__TASK OBJECTIVE__
An unaltered copy of every line below is the expected output.

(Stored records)
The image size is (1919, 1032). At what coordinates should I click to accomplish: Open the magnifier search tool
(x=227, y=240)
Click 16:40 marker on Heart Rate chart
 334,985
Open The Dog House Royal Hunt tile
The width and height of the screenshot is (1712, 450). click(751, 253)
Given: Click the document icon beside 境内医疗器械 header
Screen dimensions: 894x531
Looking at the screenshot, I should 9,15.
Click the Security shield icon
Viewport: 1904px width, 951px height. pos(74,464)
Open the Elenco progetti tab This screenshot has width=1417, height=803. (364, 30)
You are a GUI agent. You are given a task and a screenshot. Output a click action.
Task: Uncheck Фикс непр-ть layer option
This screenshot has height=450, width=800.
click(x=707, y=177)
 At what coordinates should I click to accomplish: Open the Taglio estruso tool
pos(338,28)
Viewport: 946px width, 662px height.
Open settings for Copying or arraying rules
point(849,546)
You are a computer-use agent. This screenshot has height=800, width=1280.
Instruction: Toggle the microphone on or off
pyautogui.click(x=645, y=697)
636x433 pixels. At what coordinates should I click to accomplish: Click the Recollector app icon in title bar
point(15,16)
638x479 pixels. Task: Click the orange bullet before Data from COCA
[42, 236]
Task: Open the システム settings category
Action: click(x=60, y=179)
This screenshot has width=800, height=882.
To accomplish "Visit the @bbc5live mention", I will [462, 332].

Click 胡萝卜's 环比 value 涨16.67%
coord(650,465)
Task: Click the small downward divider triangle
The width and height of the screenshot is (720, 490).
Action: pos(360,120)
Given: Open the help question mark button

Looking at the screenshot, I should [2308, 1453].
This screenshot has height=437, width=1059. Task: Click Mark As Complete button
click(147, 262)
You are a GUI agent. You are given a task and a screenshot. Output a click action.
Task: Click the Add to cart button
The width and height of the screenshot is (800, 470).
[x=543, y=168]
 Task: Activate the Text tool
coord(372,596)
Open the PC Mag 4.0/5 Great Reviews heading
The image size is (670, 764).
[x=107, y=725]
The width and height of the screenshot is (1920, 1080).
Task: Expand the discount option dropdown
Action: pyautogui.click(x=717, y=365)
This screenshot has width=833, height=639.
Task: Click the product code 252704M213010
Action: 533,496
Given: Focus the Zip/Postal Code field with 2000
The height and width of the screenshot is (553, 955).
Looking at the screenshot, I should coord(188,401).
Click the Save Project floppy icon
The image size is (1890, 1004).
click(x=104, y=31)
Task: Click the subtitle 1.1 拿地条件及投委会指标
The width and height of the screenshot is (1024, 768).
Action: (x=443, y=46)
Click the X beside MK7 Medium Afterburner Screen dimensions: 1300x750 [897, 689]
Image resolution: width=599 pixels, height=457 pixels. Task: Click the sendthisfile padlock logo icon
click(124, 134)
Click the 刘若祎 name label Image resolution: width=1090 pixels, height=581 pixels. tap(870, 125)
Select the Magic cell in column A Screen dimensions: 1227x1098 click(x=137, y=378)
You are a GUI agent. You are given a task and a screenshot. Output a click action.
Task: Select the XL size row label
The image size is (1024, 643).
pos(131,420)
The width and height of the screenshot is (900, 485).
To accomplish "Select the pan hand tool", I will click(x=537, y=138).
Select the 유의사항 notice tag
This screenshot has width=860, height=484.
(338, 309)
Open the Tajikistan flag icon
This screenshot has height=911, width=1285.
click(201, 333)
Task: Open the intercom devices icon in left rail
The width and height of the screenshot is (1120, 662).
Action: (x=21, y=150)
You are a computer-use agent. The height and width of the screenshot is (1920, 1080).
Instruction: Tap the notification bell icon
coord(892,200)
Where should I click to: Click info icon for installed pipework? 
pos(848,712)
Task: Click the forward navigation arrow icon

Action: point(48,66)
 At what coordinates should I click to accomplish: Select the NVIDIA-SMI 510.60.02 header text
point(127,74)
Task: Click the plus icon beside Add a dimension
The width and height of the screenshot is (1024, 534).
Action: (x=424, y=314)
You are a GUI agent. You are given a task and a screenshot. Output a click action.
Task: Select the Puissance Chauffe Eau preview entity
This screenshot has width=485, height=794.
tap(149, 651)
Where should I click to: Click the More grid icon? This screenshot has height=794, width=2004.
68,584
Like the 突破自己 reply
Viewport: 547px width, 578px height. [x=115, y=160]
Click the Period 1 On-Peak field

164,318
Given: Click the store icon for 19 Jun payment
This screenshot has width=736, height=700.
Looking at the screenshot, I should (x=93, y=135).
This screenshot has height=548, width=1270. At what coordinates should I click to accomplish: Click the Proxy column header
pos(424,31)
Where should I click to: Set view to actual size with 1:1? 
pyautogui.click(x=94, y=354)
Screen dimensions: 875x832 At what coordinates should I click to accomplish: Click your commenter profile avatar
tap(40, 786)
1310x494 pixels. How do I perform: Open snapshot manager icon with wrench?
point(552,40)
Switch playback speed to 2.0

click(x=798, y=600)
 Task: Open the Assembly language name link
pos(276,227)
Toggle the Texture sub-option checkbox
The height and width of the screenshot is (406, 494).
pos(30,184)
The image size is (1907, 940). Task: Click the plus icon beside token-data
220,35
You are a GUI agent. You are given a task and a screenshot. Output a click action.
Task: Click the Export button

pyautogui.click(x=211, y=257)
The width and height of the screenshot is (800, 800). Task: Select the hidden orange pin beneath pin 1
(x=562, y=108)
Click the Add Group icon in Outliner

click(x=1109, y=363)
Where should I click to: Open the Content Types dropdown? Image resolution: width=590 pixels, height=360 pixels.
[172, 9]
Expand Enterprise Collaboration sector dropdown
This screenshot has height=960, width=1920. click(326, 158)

__WRITTEN SOLUTION__
The image size is (1919, 1032). At what coordinates should I click to accomplish: Open the magnifier search tool
(x=227, y=240)
Click 16:40 marker on Heart Rate chart
 334,985
Open The Dog House Royal Hunt tile
The width and height of the screenshot is (1712, 450). click(751, 253)
Given: Click the document icon beside 境内医疗器械 header
Screen dimensions: 894x531
Looking at the screenshot, I should 9,15.
Click the Security shield icon
Viewport: 1904px width, 951px height. pos(74,464)
Open the Elenco progetti tab This screenshot has width=1417, height=803. (364, 30)
You are a GUI agent. You are given a task and a screenshot. Output a click action.
Task: Uncheck Фикс непр-ть layer option
This screenshot has height=450, width=800.
click(x=707, y=177)
 At what coordinates should I click to accomplish: Open the Taglio estruso tool
pos(338,28)
Viewport: 946px width, 662px height.
Open settings for Copying or arraying rules
point(849,546)
You are a computer-use agent. This screenshot has height=800, width=1280.
Instruction: Toggle the microphone on or off
pyautogui.click(x=645, y=697)
636x433 pixels. At what coordinates should I click to accomplish: Click the Recollector app icon in title bar
point(15,16)
638x479 pixels. Task: Click the orange bullet before Data from COCA
[42, 236]
Task: Open the システム settings category
Action: click(x=60, y=179)
This screenshot has width=800, height=882.
To accomplish "Visit the @bbc5live mention", I will [462, 332].

Click 胡萝卜's 环比 value 涨16.67%
coord(650,465)
Task: Click the small downward divider triangle
The width and height of the screenshot is (720, 490).
Action: pos(360,120)
Given: Open the help question mark button

Looking at the screenshot, I should [2308, 1453].
This screenshot has height=437, width=1059. Task: Click Mark As Complete button
click(147, 262)
You are a GUI agent. You are given a task and a screenshot. Output a click action.
Task: Click the Add to cart button
The width and height of the screenshot is (800, 470).
[x=543, y=168]
 Task: Activate the Text tool
coord(372,596)
Open the PC Mag 4.0/5 Great Reviews heading
The image size is (670, 764).
[x=107, y=725]
The width and height of the screenshot is (1920, 1080).
Task: Expand the discount option dropdown
Action: pyautogui.click(x=717, y=365)
This screenshot has width=833, height=639.
Task: Click the product code 252704M213010
Action: 533,496
Given: Focus the Zip/Postal Code field with 2000
The height and width of the screenshot is (553, 955).
Looking at the screenshot, I should coord(188,401).
Click the Save Project floppy icon
The image size is (1890, 1004).
click(x=104, y=31)
Task: Click the subtitle 1.1 拿地条件及投委会指标
The width and height of the screenshot is (1024, 768).
Action: (x=443, y=46)
Click the X beside MK7 Medium Afterburner Screen dimensions: 1300x750 [897, 689]
Image resolution: width=599 pixels, height=457 pixels. Task: Click the sendthisfile padlock logo icon
click(124, 134)
Click the 刘若祎 name label Image resolution: width=1090 pixels, height=581 pixels. tap(870, 125)
Select the Magic cell in column A Screen dimensions: 1227x1098 click(x=137, y=378)
You are a GUI agent. You are given a task and a screenshot. Output a click action.
Task: Select the XL size row label
The image size is (1024, 643).
pos(131,420)
The width and height of the screenshot is (900, 485).
To accomplish "Select the pan hand tool", I will click(x=537, y=138).
Select the 유의사항 notice tag
This screenshot has width=860, height=484.
(338, 309)
Open the Tajikistan flag icon
This screenshot has height=911, width=1285.
click(201, 333)
Task: Open the intercom devices icon in left rail
The width and height of the screenshot is (1120, 662).
Action: (x=21, y=150)
You are a computer-use agent. The height and width of the screenshot is (1920, 1080).
Instruction: Tap the notification bell icon
coord(892,200)
Where should I click to: Click info icon for installed pipework? 
pos(848,712)
Task: Click the forward navigation arrow icon

Action: point(48,66)
 At what coordinates should I click to accomplish: Select the NVIDIA-SMI 510.60.02 header text
point(127,74)
Task: Click the plus icon beside Add a dimension
The width and height of the screenshot is (1024, 534).
Action: (x=424, y=314)
You are a GUI agent. You are given a task and a screenshot. Output a click action.
Task: Select the Puissance Chauffe Eau preview entity
This screenshot has width=485, height=794.
tap(149, 651)
Where should I click to: Click the More grid icon? This screenshot has height=794, width=2004.
68,584
Like the 突破自己 reply
Viewport: 547px width, 578px height. [x=115, y=160]
Click the Period 1 On-Peak field

164,318
Given: Click the store icon for 19 Jun payment
This screenshot has width=736, height=700.
Looking at the screenshot, I should (x=93, y=135).
This screenshot has height=548, width=1270. At what coordinates should I click to accomplish: Click the Proxy column header
pos(424,31)
Where should I click to: Set view to actual size with 1:1? 
pyautogui.click(x=94, y=354)
Screen dimensions: 875x832 At what coordinates should I click to accomplish: Click your commenter profile avatar
tap(40, 786)
1310x494 pixels. How do I perform: Open snapshot manager icon with wrench?
point(552,40)
Switch playback speed to 2.0

click(x=798, y=600)
 Task: Open the Assembly language name link
pos(276,227)
Toggle the Texture sub-option checkbox
The height and width of the screenshot is (406, 494).
pos(30,184)
The image size is (1907, 940). Task: Click the plus icon beside token-data
220,35
You are a GUI agent. You are given a task and a screenshot. Output a click action.
Task: Click the Export button

pyautogui.click(x=211, y=257)
The width and height of the screenshot is (800, 800). Task: Select the hidden orange pin beneath pin 1
(x=562, y=108)
Click the Add Group icon in Outliner

click(x=1109, y=363)
Where should I click to: Open the Content Types dropdown? Image resolution: width=590 pixels, height=360 pixels.
[172, 9]
Expand Enterprise Collaboration sector dropdown
This screenshot has height=960, width=1920. click(326, 158)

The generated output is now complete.